As noted here before, the most interesting research on this subject is from Sherry Turkle at M.I.T., who has been documenting the well-known drift of the young away from direct interaction to alternate channels that enlarge connectivity but diminish communication richness (Reclaiming Conversation, 2015). The platforms are well-known, including Instagram, Facebook, X, and other forms. Under the misnomer of “connectivity,” changes in technology and adjustments to them are slowly schooling younger generations to prefer communication that is mediated, self-contained and intentionally isolating. Many seem to be struggling to acquire the social intelligence needed to display empathy with others or exercise a degree of self-monitoring.

We are kidding ourselves if we believe the false equivalency that lets texting or “social media” substitute for living in the social world.

Turkle documents a wholesale flight away from direct conversation and toward electronic messaging.  In the words of many of her interviewees, meeting directly with someone is “risky,” “too emotional,” “an interruption,” and “anxiety producing.” As a high school senior she interviewed observed, “What’s wrong with conversation?  I’ll tell you what’s wrong with conversation!  It takes place in real time and you can’t control what you are going to say.”

Responses like these suggest a desire to escape the burdens of acquiring the essential rudiments of what psychologists sometimes call “social intelligence,” meaning the ability to navigate through relationships that unfold in real time.

It has always been true that some conversations are difficult.  But this kind of face-work is also the essential work of a complex adult life.
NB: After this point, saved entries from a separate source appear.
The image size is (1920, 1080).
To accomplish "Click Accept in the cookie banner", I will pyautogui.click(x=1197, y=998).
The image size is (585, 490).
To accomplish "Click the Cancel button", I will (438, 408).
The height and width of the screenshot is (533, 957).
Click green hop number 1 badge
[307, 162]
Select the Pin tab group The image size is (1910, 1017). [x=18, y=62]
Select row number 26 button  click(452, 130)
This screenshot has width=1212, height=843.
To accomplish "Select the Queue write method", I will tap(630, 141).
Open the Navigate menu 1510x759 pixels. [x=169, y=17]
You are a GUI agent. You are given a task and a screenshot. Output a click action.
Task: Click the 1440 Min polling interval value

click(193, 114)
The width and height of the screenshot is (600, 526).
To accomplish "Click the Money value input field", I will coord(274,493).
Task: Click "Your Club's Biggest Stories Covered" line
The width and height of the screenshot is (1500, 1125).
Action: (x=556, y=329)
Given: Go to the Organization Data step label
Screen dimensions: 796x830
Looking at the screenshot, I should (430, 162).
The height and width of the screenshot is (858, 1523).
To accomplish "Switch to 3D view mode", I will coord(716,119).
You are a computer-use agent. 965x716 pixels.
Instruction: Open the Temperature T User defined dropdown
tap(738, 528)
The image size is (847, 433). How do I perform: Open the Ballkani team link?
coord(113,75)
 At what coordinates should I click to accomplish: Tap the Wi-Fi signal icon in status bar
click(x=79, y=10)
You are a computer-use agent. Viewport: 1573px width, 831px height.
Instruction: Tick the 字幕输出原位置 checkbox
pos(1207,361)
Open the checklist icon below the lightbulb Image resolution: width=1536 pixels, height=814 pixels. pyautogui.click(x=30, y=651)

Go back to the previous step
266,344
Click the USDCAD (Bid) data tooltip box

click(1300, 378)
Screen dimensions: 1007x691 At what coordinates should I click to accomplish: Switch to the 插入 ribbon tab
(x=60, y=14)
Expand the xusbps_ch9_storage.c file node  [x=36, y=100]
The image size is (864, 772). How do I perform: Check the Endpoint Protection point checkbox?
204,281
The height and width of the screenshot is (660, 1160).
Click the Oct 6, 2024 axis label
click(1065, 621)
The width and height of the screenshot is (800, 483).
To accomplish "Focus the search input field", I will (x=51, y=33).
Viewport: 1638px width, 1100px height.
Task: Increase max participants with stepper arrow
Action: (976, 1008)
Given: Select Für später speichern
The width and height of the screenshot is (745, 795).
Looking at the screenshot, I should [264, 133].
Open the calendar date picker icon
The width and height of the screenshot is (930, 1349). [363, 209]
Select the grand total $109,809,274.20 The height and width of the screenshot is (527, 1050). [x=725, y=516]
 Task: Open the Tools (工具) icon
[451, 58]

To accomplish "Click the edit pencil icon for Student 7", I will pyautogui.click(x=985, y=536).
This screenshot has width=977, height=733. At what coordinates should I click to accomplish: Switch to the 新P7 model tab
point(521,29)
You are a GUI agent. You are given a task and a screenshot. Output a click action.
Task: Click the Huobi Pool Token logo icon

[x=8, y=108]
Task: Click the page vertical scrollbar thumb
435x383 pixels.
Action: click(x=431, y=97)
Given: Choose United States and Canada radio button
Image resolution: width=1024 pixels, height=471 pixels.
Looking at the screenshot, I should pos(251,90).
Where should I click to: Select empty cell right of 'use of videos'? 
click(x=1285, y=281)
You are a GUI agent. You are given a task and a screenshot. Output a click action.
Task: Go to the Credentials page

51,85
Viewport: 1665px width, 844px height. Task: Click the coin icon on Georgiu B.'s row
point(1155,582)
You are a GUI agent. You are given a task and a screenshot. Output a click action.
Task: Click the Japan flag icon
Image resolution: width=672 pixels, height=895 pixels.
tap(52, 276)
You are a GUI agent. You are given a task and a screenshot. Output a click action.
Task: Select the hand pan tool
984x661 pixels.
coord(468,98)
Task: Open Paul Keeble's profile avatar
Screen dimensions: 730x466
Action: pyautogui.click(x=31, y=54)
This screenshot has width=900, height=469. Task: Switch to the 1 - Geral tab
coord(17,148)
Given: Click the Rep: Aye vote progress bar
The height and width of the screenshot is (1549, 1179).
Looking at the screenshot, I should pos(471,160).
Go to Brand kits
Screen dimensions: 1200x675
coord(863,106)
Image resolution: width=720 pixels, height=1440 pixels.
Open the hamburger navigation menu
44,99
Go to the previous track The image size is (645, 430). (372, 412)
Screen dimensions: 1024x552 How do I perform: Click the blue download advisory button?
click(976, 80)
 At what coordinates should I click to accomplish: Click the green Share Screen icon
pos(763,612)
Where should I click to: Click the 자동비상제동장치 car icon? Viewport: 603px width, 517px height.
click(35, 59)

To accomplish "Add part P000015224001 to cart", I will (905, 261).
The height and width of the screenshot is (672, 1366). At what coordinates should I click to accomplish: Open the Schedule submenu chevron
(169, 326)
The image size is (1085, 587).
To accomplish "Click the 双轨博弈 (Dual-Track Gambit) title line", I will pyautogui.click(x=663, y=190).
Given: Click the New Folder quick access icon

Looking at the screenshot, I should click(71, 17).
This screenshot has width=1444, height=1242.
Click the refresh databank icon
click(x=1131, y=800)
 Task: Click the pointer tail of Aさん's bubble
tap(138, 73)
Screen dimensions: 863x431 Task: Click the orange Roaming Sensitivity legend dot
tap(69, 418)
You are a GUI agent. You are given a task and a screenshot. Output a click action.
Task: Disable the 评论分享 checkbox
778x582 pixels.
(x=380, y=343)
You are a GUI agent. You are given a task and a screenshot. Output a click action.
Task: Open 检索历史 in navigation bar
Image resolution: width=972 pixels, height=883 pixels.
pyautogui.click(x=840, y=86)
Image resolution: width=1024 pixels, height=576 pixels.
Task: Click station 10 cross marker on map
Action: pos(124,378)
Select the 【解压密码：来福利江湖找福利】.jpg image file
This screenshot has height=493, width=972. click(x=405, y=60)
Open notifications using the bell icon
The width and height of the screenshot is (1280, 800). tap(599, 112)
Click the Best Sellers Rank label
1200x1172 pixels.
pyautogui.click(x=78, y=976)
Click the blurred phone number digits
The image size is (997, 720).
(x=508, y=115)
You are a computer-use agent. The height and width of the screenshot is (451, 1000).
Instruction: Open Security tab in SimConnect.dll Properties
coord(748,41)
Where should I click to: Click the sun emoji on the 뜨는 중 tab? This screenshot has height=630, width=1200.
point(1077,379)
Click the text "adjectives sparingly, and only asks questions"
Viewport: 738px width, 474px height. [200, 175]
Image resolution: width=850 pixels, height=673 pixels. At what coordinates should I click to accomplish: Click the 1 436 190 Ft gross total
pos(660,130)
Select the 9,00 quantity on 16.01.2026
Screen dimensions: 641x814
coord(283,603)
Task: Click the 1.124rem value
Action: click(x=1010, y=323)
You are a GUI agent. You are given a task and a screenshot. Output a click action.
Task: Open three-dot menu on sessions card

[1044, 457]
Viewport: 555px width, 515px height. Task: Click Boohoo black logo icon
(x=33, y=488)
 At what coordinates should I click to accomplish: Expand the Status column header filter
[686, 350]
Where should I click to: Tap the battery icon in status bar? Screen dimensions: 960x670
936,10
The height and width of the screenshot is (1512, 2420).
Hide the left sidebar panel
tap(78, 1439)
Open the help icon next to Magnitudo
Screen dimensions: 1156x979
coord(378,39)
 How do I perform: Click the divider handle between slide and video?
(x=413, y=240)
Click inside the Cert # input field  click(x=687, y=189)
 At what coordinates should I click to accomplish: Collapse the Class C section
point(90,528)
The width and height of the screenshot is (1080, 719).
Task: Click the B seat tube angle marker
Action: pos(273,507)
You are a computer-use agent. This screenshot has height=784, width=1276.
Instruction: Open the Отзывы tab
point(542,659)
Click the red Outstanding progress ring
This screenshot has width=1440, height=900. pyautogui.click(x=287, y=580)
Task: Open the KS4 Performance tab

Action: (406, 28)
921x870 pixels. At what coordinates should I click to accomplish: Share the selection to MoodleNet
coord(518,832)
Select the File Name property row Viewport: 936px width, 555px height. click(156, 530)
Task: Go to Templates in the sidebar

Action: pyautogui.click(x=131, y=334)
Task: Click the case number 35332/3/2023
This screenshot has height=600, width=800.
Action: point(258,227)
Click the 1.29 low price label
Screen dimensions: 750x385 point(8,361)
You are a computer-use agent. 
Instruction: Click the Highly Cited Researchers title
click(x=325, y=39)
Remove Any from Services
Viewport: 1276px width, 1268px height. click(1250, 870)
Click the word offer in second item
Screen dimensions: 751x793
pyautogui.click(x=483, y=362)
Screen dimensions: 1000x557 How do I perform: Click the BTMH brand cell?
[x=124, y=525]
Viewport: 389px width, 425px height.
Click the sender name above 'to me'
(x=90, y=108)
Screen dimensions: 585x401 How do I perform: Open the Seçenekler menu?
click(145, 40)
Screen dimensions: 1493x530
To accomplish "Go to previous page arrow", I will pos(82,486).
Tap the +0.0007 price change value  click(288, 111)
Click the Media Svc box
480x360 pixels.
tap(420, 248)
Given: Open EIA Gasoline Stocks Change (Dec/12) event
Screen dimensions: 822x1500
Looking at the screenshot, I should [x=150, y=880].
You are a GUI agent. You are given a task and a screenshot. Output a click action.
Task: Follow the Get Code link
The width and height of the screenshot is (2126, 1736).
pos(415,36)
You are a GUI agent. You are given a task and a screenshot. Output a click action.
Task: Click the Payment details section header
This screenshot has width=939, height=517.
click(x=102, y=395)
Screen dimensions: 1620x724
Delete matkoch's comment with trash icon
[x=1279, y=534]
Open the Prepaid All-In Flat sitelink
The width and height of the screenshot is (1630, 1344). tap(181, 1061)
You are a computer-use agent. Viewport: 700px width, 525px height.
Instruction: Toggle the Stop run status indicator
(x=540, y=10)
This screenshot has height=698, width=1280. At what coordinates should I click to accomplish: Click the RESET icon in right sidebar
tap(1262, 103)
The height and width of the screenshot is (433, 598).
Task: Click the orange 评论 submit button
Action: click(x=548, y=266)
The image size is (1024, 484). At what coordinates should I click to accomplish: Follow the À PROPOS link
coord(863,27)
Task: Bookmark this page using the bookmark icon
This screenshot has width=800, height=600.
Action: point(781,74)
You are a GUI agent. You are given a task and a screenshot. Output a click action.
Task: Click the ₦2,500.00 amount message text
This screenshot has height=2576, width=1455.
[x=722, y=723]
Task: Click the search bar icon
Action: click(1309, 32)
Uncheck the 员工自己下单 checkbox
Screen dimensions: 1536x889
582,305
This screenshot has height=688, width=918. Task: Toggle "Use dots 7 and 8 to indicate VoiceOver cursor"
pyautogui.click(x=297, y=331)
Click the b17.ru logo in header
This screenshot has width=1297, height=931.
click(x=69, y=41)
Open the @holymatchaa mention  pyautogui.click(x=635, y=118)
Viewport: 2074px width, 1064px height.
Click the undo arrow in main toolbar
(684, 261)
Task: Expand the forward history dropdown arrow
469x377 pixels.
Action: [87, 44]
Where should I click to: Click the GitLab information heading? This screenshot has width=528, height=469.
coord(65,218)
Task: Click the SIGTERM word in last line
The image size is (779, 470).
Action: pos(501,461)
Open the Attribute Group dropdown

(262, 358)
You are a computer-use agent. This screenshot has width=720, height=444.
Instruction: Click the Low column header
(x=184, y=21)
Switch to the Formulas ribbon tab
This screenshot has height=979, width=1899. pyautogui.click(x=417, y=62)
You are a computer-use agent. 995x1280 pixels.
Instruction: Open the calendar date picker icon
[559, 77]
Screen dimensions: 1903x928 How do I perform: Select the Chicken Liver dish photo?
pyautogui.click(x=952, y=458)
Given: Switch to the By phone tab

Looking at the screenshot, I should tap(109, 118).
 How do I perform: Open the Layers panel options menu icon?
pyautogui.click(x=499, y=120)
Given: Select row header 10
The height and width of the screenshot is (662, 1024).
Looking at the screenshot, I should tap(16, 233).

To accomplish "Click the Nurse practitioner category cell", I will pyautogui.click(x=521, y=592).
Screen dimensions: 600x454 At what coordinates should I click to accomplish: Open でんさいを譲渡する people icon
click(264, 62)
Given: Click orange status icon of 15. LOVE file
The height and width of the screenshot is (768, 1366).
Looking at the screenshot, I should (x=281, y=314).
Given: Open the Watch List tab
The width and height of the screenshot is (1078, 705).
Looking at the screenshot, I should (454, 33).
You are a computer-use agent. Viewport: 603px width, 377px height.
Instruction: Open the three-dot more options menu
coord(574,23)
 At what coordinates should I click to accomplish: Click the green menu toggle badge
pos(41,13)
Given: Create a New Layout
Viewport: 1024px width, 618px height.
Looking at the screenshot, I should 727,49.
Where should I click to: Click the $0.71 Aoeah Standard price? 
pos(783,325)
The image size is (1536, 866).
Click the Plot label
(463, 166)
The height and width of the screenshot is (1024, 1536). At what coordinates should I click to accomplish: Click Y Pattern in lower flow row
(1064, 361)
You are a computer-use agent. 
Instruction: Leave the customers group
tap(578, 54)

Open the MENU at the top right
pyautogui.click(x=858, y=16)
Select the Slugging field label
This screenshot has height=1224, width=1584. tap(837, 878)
As Turkle notes,

Many of the things we all struggle with in love and work can be helped by conversation. Without conversation, studies show that we are less empathic, less connected, less creative and fulfilled.  We are diminished, in retreat.  But to generations that grow up using their phones to text and messages, these studies may be describing losses they don't feel.

It’s worth remembering that forms of mediated communication are usually not additive, but reductive. Texts, e-mails, and even video games require various fundamentals of communication, but almost always take something away.  It may be immediacy.  It may be full interactivity or feedback. But the most consequential of all is a pale approximation of intimacy.